Quello che più ci preme, però, non è fare sterili polemiche
storiografiche, quanto piuttosto rimarcare come questo approccio, non
solo sia inutile, ma, alla lunga, possa rivelarsi addirittura
controproducente. Strillare “al lupo al lupo” può rincuorare i nostri,
convincerli che restiamo dalla parte giusta della storia, ma non sposta
di una virgola un quadro politico in cui il vento del senso comune
soffia da tempo in direzione opposta alla nostra rotta. Occorre
prenderne atto ed elaborare una linea di condotta adeguata alla
situazione. Non è dunque questo il piano su cui va costruita
l’opposizione al governo di Di Maio e Salvini, anche perché, sia detto
per inciso, rischieremmo di trovarci dei compagni di strada ancora
peggiori dei due, come il Pd di Renzi e Martina che proprio ieri è sceso
in piazza per “difendere la Costituzione” che solo un anno fa voleva
affossare. Occorre invece incalzarli sugli elementi apparentemente
“progressivi” che pure sono contenuti nel cosiddetto contratto di
governo, far esplodere le contraddizioni della loro impraticabilità
all’interno dell’architettura economica sancita dai trattati europei,
non permettendogli di cavarsela a buon mercato con la xenofobia, il
giustizialismo e il ricorso alla guerra tra poveri. Probabilmente non ci
vorrà molto perchè questi nodi vengano al pettine: in autunno il
passaggio della Legge di Stabilità ed il suo vaglio da parte della Ue
saranno un primo banco di prova. Allo stesso tempo occorrerà ingaggiare
finalmente una battaglia (che, non illudiamoci, sarà lunga e faticosa)

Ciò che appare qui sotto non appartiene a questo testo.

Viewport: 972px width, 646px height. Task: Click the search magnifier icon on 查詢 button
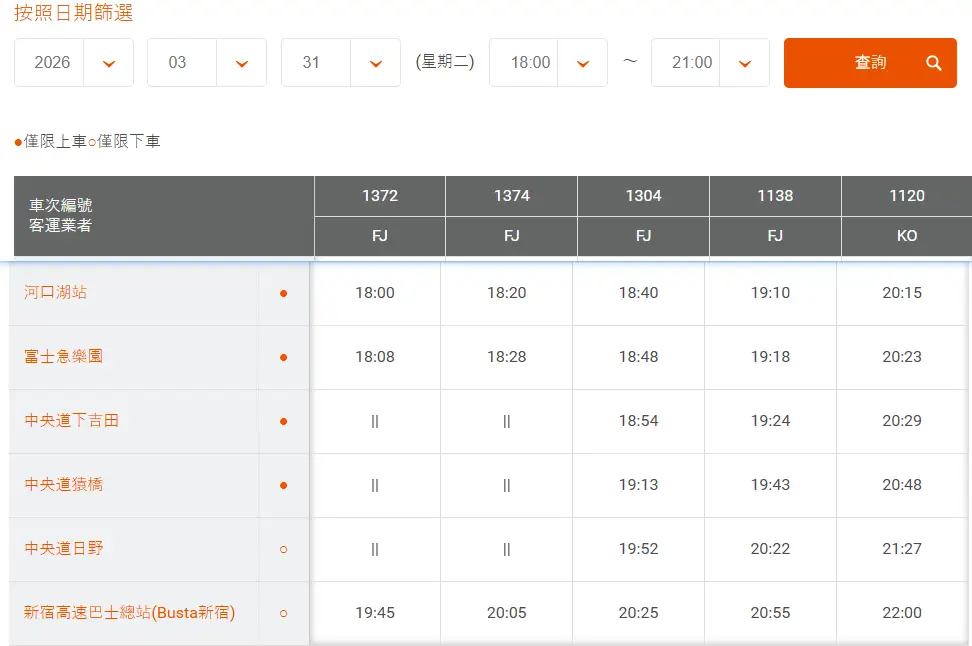pyautogui.click(x=933, y=63)
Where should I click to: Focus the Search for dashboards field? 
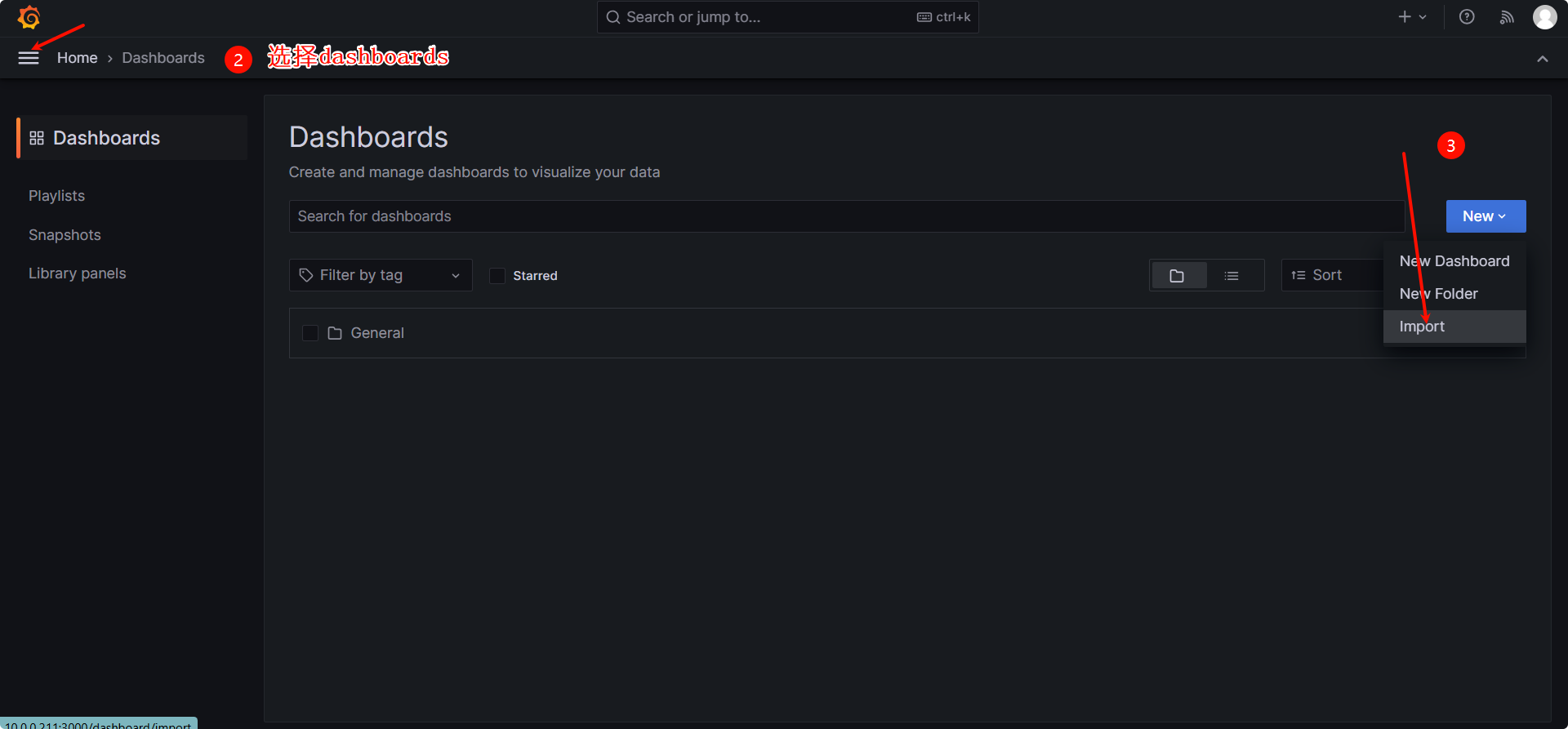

per l’egemonia su quei settori di classe che oggi ripongono nel
populismo le loro aspirazioni. Fare di ogni erba un “fascioleghista”,
ammassare tutto in un indistinto magma razzistoide tendente al nero,
significa invece regalare ai populisti interi pezzi di società ed
alienarsi la possibilità di ricostruire con questi ultimi ogni canale di
comunicazione.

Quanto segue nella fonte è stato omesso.